Его брови разгладились, взгляд прояснился, и он с улыбкой начал играть моими волосами, как-будто проникнутый чувством удовольствия, что отвратил угрожавшую опасность.

-- Кажется, мне можно во всем признаться, продолжал он - хотя бы пришлось заслужить твое негодование, Дженни... а я видел собственными глазами, до какой горячки может доходить твои гнев. Ты была вся в огне прошлую ночь, когда негодовала против судьбы и обнаруживала притязания на равенство со мною. - Кстати, Дженни, ведь ты сама., первая, сделала мне предложение?

-- Конечно я первая: что жь из этого? Но вы уклоняетесь, сэр, от главного предмета, от мисс Ингрем.

-- Мне нужно было раздуть в твоей груди то же пламя, которое сожигало мое сердце, и вот почему, в твоих глазах, я прикидывался влюбленным в Мисс Ингрем. Дело известное, что ревность в этих случаях самый лучший союзник.

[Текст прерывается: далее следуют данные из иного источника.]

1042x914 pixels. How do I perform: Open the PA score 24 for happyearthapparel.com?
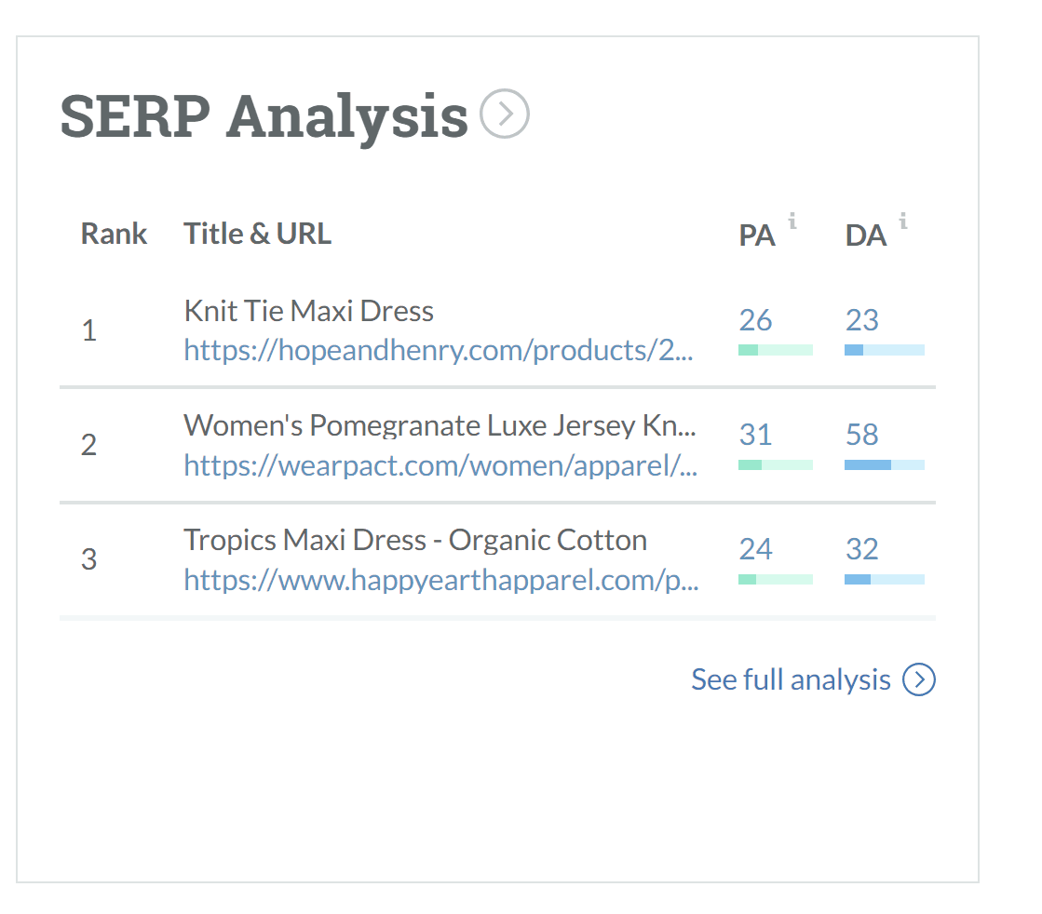point(755,549)
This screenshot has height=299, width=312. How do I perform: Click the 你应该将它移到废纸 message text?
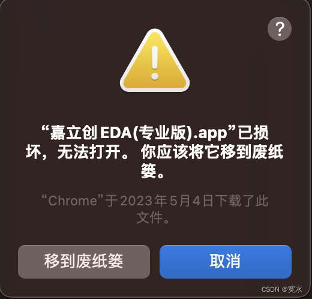click(212, 152)
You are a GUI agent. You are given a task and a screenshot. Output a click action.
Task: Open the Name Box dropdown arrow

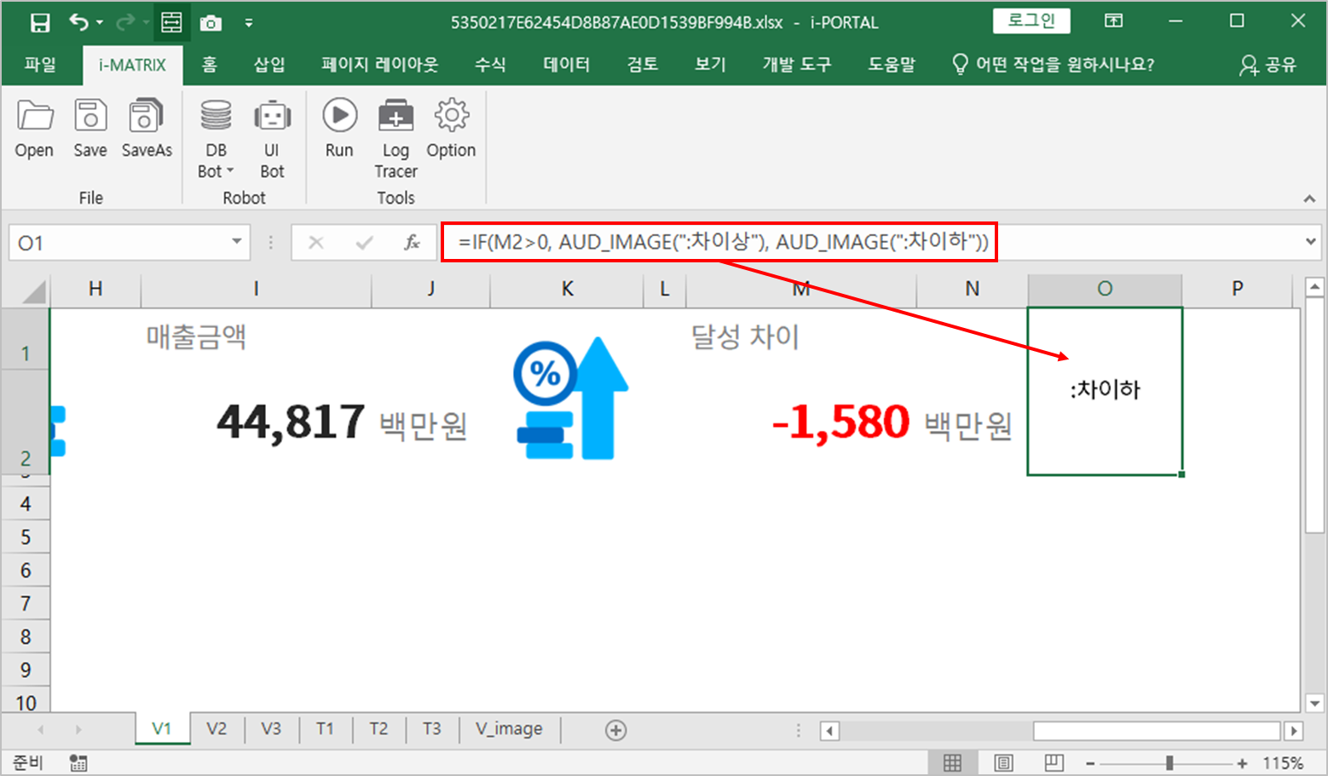click(x=237, y=242)
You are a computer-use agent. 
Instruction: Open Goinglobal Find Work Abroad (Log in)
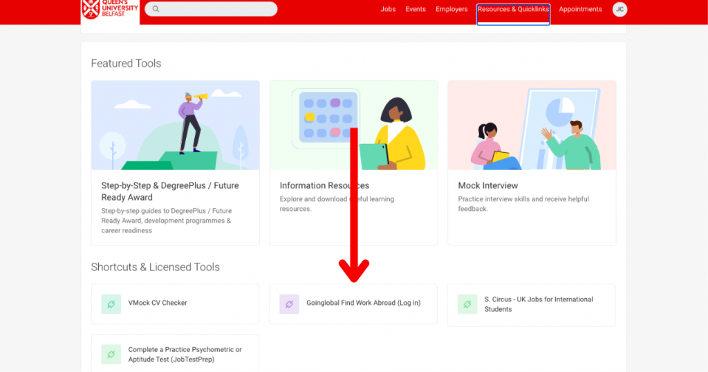pyautogui.click(x=363, y=303)
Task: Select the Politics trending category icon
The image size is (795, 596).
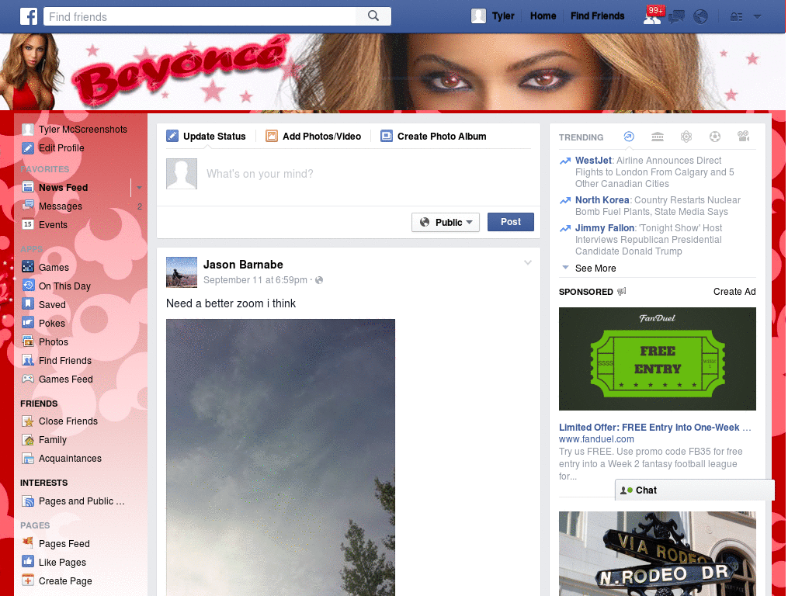Action: (658, 137)
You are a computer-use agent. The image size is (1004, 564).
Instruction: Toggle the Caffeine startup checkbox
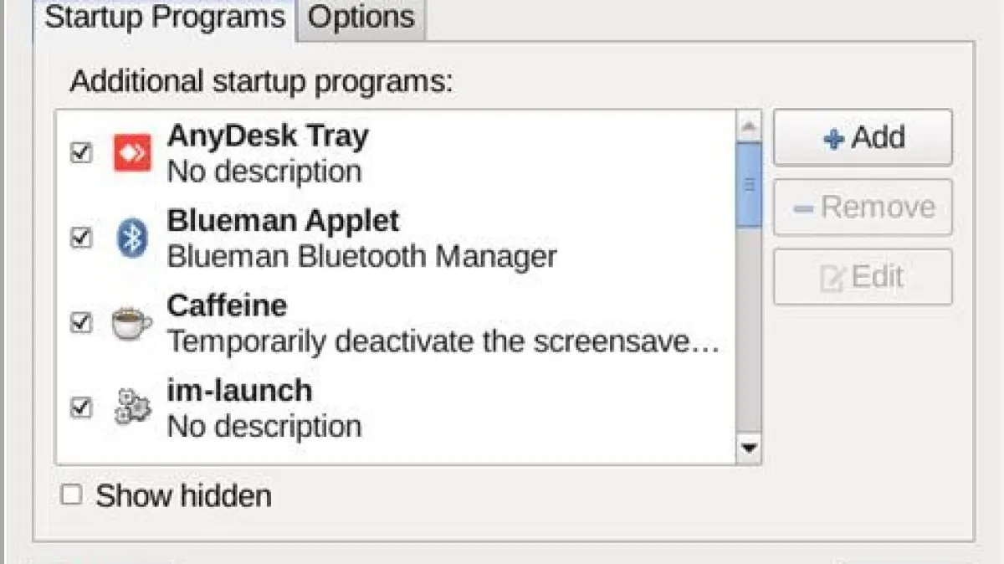(x=80, y=323)
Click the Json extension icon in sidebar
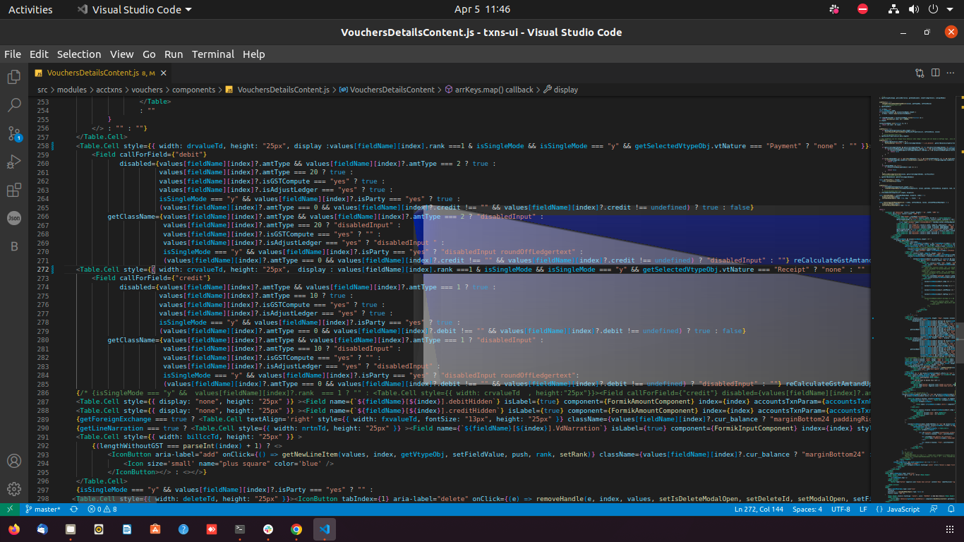Image resolution: width=964 pixels, height=542 pixels. (13, 218)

-- Превосходно! Вы теперь унизились до неимоверной степени в моих глазах, великий владелец Торнфильдского-Замка. Где были у вас стыд и совесть, когда вы изволили разъигрывать такую жалкую роль? Не-уже-ли вы считали позволительным так нагло издеваться над чувствами мисс Ингрем?

-- Все её чувства сосредоточены в одном - в гордости, и для нея необходим поучительный урок - смирения. Ты ревновала меня, Дженни?

-- Какая вам до этого нужда, мистер Рочестер? этот пункт ни в каком отношении не может быть интересен для вас. Отвечайте мне прямо еще раз: не-уже-ли, думаете вы, что мисс Ингрем не будет страдать от вашего безчестного волокитства? Не в-праве ли теперь она считать себя забытою и оставленною?

-- Совсем напротив, это право принадлежит мне, и я могу, с спокойною совестью, сказать, что мисс Ингрем оставила меня.

-- Как это?

-- Любовная горячка мисс Ингрем потухла в одно мгновение, когда ей было доложено, что владелец Торнфильдского-Замка обнищал, как Ир.

-- Вы становитесь иногда безжалостным хитрецом, мистер Рочестер, и ваши правила, в некоторых отношениях, слишком-эксцентричны.

-- Мои правила слишком-просты и обыкновенны там, где самый ход дела не принуждает меня обращаться к вычурной изворотливости, принятой в нашем кругу.

-- Можешь, мой ангел, даю в этом честное слово. Нет в целом мире существа, проникнутого ко мне тою чистою любовью, которую я читаю в твоих глазах.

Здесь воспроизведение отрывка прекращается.